Abstract

Kimberley D. Acquaviva’s book is an important contribution to the body of literature on hospice and palliative care. Although this outstanding text is specific and highly relevant to hospice and palliative care, it is also relevant for any health and social care provider across the continuum of care. Acquaviva draws attention to the role of health-care providers in modifying their practice to provide inclusive care to all of their patients and does so in a way that is both nonjudgmental and accessible. Her strategic choice to move away from identifying lesbian, gay, bisexual, transgender, questioning, queer (LGBTQ) individuals as “special populations” and instead to advocate for a paradigm shift where inclusive care is provided for all people sets the tone for the approach described within this text. Although specifically written for the disciplines of medicine, nursing, chaplaincy, and social work or counseling, this paradigm shift is arguably required for all professionals working in health and social care settings.
In order to move away from the common process of “othering” LGBTQ individuals, Acquviva provides concrete steps in Chapter 1 “Self-Awareness and Communication” for clinicians to engage in self-reflection about their own knowledge, attitudes, and beliefs about LGBTQ individuals and communities. Building on this self-reflection, Chapter 2 “Sex, Gender, Sexual Orientation, Behaviour and Health” starts at the core of the topic of LGBTQ-inclusive care, defining terms such as sexual orientation, gender dysphoria, and sexual expression.

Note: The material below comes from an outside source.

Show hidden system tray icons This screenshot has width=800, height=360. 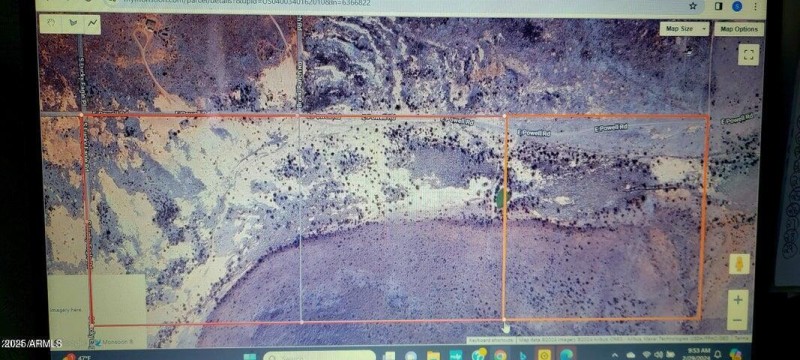coord(615,354)
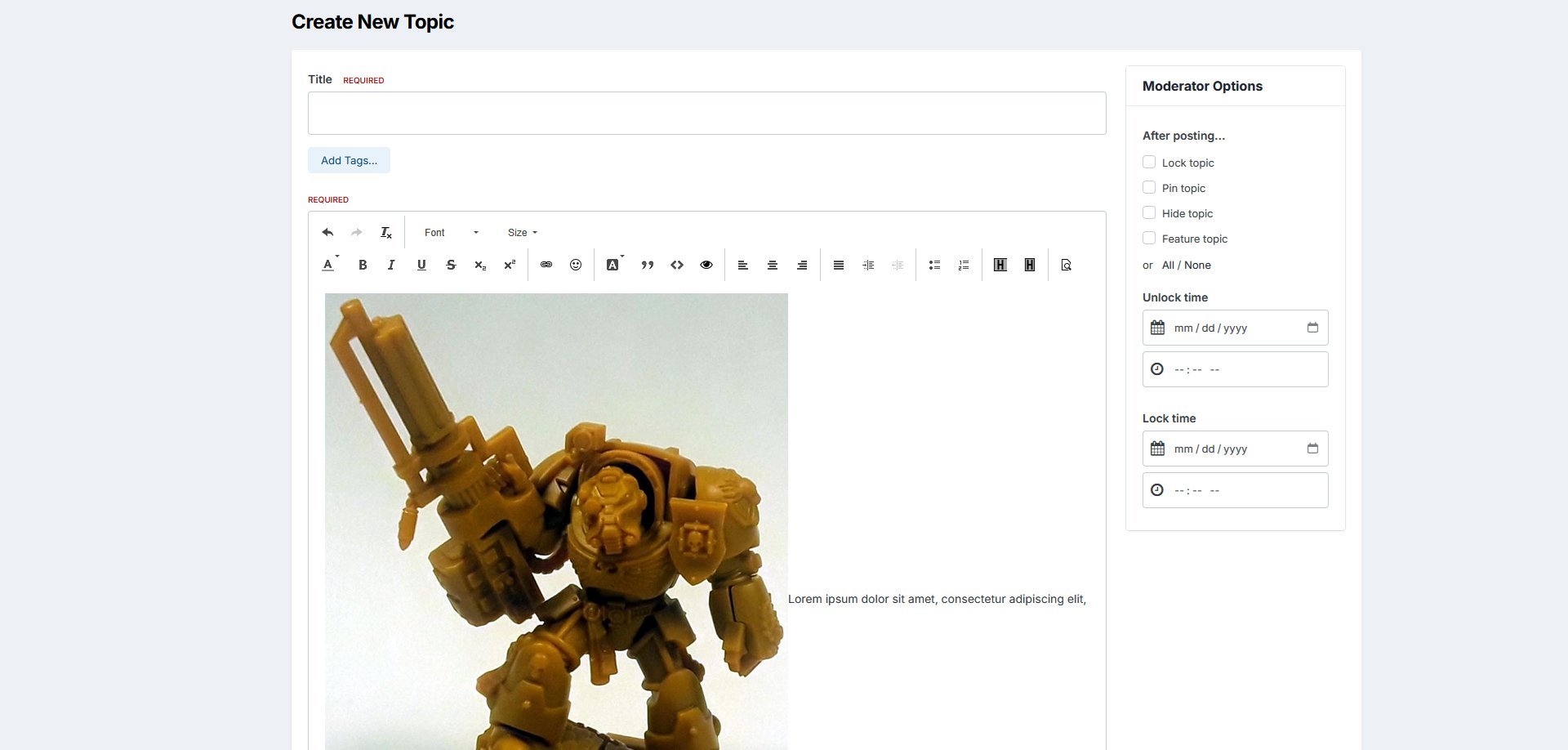Center align the text
The image size is (1568, 750).
(773, 265)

These two chapters can and should be utilized in any education and training with health and social care providers.
Aligning with the lifecourse theoretical perspective and highlighting the need to understand the social and historical contexts of patients (Bengtson, Elder, & Putney, 2005), Chapter 3 “Understanding Attitudes and Access to Care” includes a brief history of LGBTQ communities and the oppression and discrimination they have experienced over the last 75 years in the United States. For international readers, this Chapter can serve as a template and example for how to explore historical and current legacies of discrimination facing LGBTQ communities and individuals and to consider their relevance for those accessing care.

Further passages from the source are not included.